Tuesday, August 26, 2014

Family Research Council to celebrate musical paean to alcoholic Greek author of homoerotic poems

The Family Research Council et al. are putting on a 200th anniversary celebration of the writing of the Star Spangled Banner. (H/T JoeMyGod) Here's what their promotion says:


Together we will learn the forgotten story... behind our National Anthem.

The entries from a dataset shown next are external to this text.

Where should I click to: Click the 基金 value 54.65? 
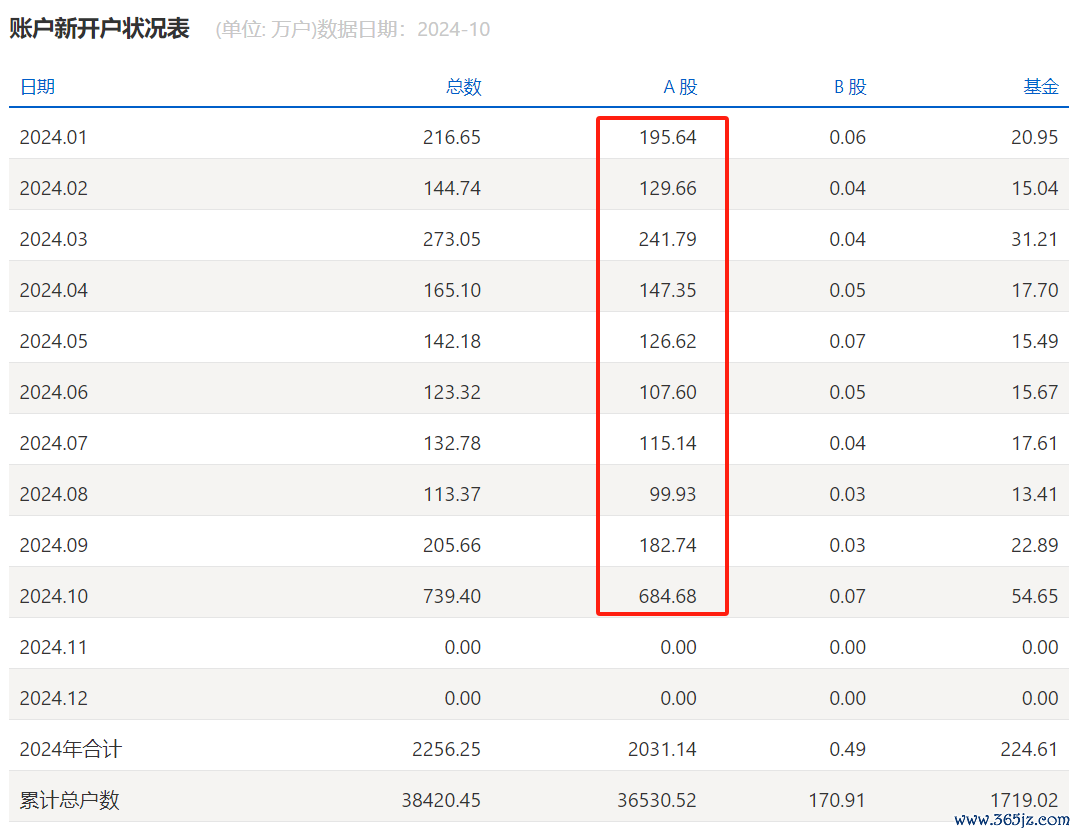(x=1034, y=596)
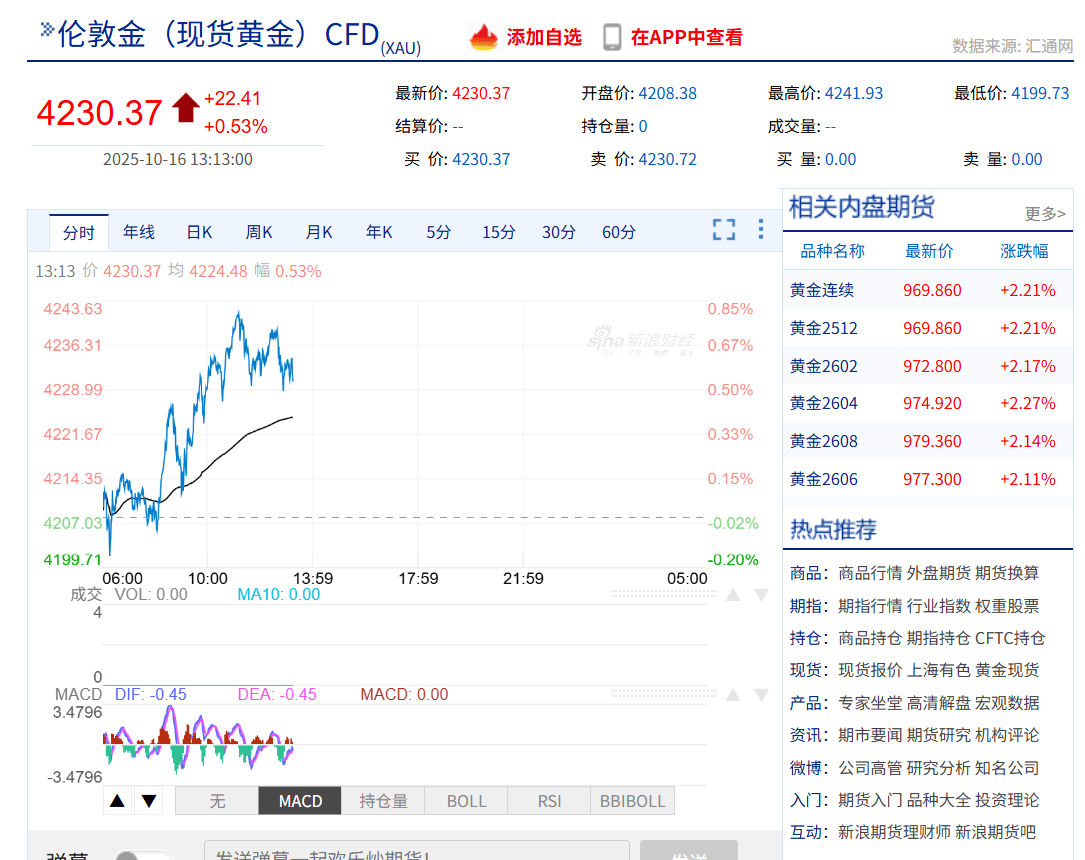Screen dimensions: 1085x860
Task: Click the gray down arrow in MACD row
Action: click(761, 695)
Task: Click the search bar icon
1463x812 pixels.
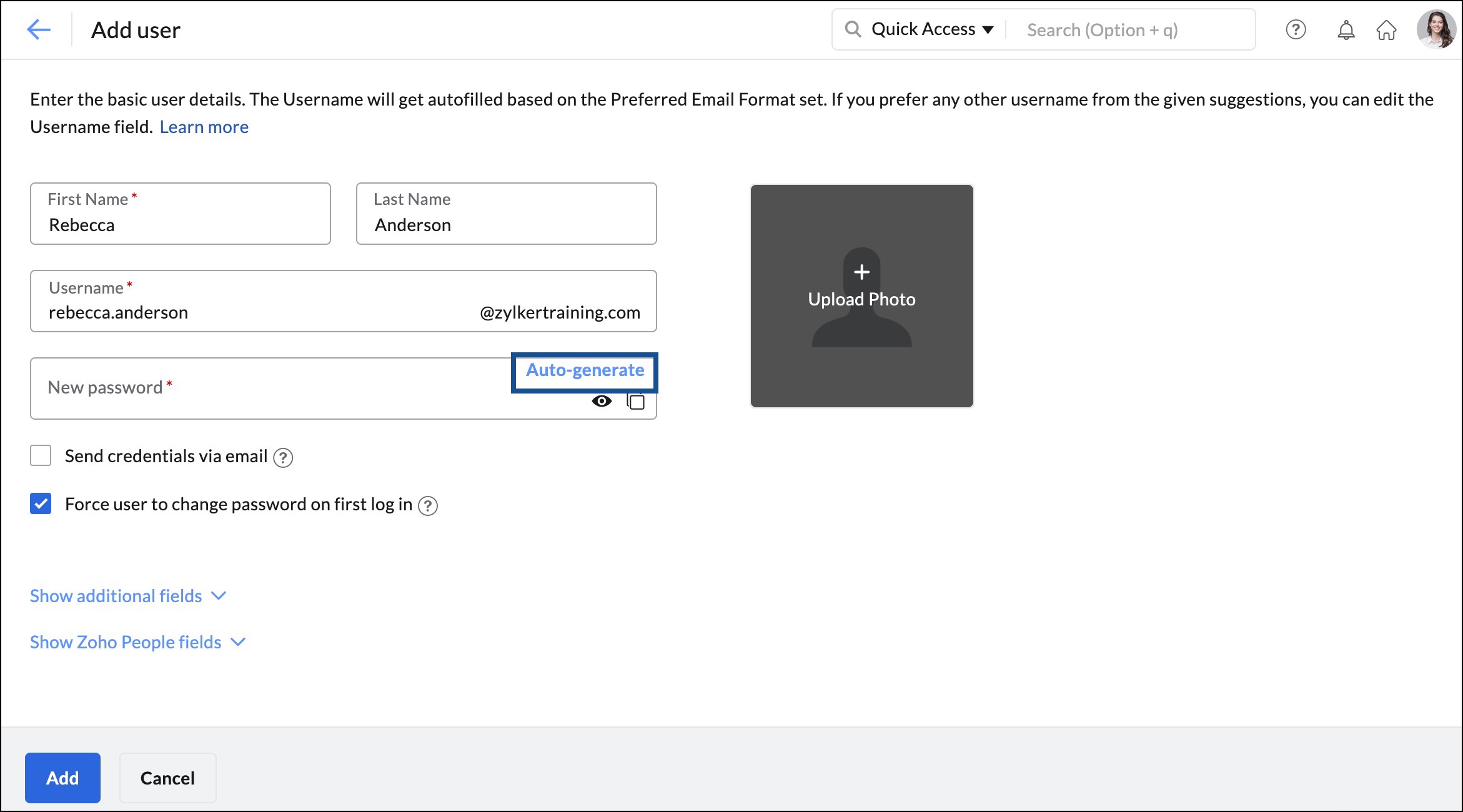Action: point(852,28)
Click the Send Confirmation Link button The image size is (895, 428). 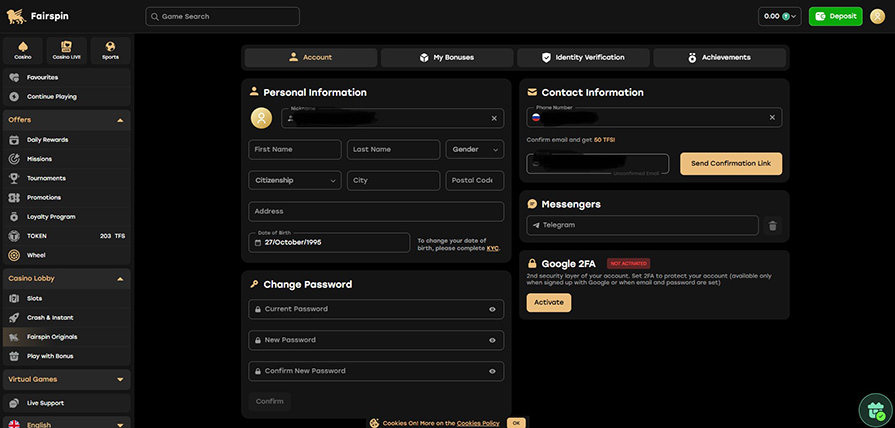coord(730,163)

Join us on Sunday, September 14, 2014 at 7:00pm EST, 6:00pm CST, 7:00pm MST, 6:00pm PST. Participants will be challenged not only by the story behind the Star Spangled Banner, but also by Tony Perkins, Rick Scarborough, Pastor Mark Harris and other Christian leaders during the 90 minute event webcast live from First Baptist Church in Charlotte, North Carolina.

Below is what they will certainly omit from their "forgotten story," because after all, Christer education can only go so far.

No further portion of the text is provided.